### Direction
Revise the data below so that "Clone button" becomes "Duplicate button", and leave everything else unchanged.

### Input rows
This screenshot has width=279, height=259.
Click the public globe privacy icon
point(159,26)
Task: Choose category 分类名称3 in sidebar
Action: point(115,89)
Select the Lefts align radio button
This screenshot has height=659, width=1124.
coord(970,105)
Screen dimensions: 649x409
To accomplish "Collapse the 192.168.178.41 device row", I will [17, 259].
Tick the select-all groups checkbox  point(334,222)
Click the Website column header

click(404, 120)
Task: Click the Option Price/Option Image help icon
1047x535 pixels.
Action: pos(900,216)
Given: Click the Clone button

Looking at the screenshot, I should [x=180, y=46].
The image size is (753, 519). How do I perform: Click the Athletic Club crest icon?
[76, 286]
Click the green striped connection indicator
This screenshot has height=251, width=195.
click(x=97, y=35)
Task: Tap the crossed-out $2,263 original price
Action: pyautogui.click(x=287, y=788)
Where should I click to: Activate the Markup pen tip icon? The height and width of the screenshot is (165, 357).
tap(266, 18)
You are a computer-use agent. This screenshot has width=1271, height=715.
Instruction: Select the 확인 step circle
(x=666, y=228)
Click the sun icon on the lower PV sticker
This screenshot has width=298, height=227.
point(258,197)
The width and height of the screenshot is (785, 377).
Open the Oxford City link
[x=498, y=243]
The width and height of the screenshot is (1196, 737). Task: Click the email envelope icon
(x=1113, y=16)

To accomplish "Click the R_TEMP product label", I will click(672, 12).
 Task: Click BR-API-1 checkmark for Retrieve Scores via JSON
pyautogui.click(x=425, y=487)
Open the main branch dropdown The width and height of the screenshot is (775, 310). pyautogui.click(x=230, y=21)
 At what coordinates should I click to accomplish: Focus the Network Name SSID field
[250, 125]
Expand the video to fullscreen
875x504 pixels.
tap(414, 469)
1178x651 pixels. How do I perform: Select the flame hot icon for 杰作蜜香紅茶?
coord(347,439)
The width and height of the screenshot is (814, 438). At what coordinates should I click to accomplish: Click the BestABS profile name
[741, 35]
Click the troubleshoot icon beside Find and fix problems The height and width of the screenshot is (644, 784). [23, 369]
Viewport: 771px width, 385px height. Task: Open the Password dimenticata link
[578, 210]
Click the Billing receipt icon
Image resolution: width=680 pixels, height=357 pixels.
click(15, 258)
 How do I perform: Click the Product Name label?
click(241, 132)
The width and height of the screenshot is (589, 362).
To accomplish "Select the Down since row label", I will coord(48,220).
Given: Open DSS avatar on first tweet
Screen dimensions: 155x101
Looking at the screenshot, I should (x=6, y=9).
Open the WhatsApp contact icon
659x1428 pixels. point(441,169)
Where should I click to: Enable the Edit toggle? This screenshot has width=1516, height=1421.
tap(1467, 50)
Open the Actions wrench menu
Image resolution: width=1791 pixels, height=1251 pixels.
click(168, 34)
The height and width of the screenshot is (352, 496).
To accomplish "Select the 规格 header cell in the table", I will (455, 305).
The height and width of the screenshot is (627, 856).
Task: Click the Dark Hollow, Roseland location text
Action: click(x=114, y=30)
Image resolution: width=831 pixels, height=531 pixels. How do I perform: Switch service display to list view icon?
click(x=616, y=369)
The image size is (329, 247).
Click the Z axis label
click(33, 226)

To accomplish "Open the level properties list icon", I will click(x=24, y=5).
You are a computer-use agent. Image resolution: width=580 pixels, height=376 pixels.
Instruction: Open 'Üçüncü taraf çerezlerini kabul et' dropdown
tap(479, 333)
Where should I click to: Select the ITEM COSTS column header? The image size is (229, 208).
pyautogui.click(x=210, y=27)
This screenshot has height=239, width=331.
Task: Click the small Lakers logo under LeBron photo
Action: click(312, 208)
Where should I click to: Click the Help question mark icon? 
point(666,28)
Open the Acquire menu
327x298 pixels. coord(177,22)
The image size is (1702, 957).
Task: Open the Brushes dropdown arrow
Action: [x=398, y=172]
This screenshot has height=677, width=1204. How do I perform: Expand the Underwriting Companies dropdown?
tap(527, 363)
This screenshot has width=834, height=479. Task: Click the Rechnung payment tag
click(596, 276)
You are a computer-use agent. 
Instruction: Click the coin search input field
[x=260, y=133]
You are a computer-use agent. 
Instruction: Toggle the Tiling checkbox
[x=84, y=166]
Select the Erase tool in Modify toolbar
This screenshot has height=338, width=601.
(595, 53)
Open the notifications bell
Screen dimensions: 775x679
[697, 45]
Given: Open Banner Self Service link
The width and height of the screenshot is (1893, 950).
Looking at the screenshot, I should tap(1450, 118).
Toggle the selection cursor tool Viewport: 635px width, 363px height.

### Written response
This screenshot has width=279, height=259.
Click the public globe privacy icon
point(159,26)
Task: Choose category 分类名称3 in sidebar
Action: point(115,89)
Select the Lefts align radio button
This screenshot has height=659, width=1124.
coord(970,105)
Screen dimensions: 649x409
To accomplish "Collapse the 192.168.178.41 device row", I will [17, 259].
Tick the select-all groups checkbox  point(334,222)
Click the Website column header

click(404, 120)
Task: Click the Option Price/Option Image help icon
1047x535 pixels.
Action: pos(900,216)
Given: Click the Duplicate button

Looking at the screenshot, I should [x=180, y=46].
The image size is (753, 519). How do I perform: Click the Athletic Club crest icon?
[76, 286]
Click the green striped connection indicator
This screenshot has height=251, width=195.
click(x=97, y=35)
Task: Tap the crossed-out $2,263 original price
Action: pyautogui.click(x=287, y=788)
Where should I click to: Activate the Markup pen tip icon? The height and width of the screenshot is (165, 357).
tap(266, 18)
You are a computer-use agent. This screenshot has width=1271, height=715.
Instruction: Select the 확인 step circle
(x=666, y=228)
Click the sun icon on the lower PV sticker
This screenshot has width=298, height=227.
point(258,197)
The width and height of the screenshot is (785, 377).
Open the Oxford City link
[x=498, y=243]
The width and height of the screenshot is (1196, 737). Task: Click the email envelope icon
(x=1113, y=16)

To accomplish "Click the R_TEMP product label", I will click(672, 12).
 Task: Click BR-API-1 checkmark for Retrieve Scores via JSON
pyautogui.click(x=425, y=487)
Open the main branch dropdown The width and height of the screenshot is (775, 310). pyautogui.click(x=230, y=21)
 At what coordinates should I click to accomplish: Focus the Network Name SSID field
[250, 125]
Expand the video to fullscreen
875x504 pixels.
tap(414, 469)
1178x651 pixels. How do I perform: Select the flame hot icon for 杰作蜜香紅茶?
coord(347,439)
The width and height of the screenshot is (814, 438). At what coordinates should I click to accomplish: Click the BestABS profile name
[741, 35]
Click the troubleshoot icon beside Find and fix problems The height and width of the screenshot is (644, 784). [23, 369]
Viewport: 771px width, 385px height. Task: Open the Password dimenticata link
[578, 210]
Click the Billing receipt icon
Image resolution: width=680 pixels, height=357 pixels.
click(15, 258)
 How do I perform: Click the Product Name label?
click(241, 132)
The width and height of the screenshot is (589, 362).
To accomplish "Select the Down since row label", I will coord(48,220).
Given: Open DSS avatar on first tweet
Screen dimensions: 155x101
Looking at the screenshot, I should (x=6, y=9).
Open the WhatsApp contact icon
659x1428 pixels. point(441,169)
Where should I click to: Enable the Edit toggle? This screenshot has width=1516, height=1421.
tap(1467, 50)
Open the Actions wrench menu
Image resolution: width=1791 pixels, height=1251 pixels.
click(168, 34)
The height and width of the screenshot is (352, 496).
To accomplish "Select the 规格 header cell in the table", I will (455, 305).
The height and width of the screenshot is (627, 856).
Task: Click the Dark Hollow, Roseland location text
Action: click(x=114, y=30)
Image resolution: width=831 pixels, height=531 pixels. How do I perform: Switch service display to list view icon?
click(x=616, y=369)
The image size is (329, 247).
Click the Z axis label
click(33, 226)

To accomplish "Open the level properties list icon", I will click(x=24, y=5).
You are a computer-use agent. Image resolution: width=580 pixels, height=376 pixels.
Instruction: Open 'Üçüncü taraf çerezlerini kabul et' dropdown
tap(479, 333)
Where should I click to: Select the ITEM COSTS column header? The image size is (229, 208).
pyautogui.click(x=210, y=27)
This screenshot has height=239, width=331.
Task: Click the small Lakers logo under LeBron photo
Action: click(312, 208)
Where should I click to: Click the Help question mark icon? 
point(666,28)
Open the Acquire menu
327x298 pixels. coord(177,22)
The image size is (1702, 957).
Task: Open the Brushes dropdown arrow
Action: [x=398, y=172]
This screenshot has height=677, width=1204. How do I perform: Expand the Underwriting Companies dropdown?
tap(527, 363)
This screenshot has width=834, height=479. Task: Click the Rechnung payment tag
click(596, 276)
You are a computer-use agent. 
Instruction: Click the coin search input field
[x=260, y=133]
You are a computer-use agent. 
Instruction: Toggle the Tiling checkbox
[x=84, y=166]
Select the Erase tool in Modify toolbar
This screenshot has height=338, width=601.
(595, 53)
Open the notifications bell
Screen dimensions: 775x679
[697, 45]
Given: Open Banner Self Service link
The width and height of the screenshot is (1893, 950).
Looking at the screenshot, I should tap(1450, 118).
Toggle the selection cursor tool Viewport: 635px width, 363px height.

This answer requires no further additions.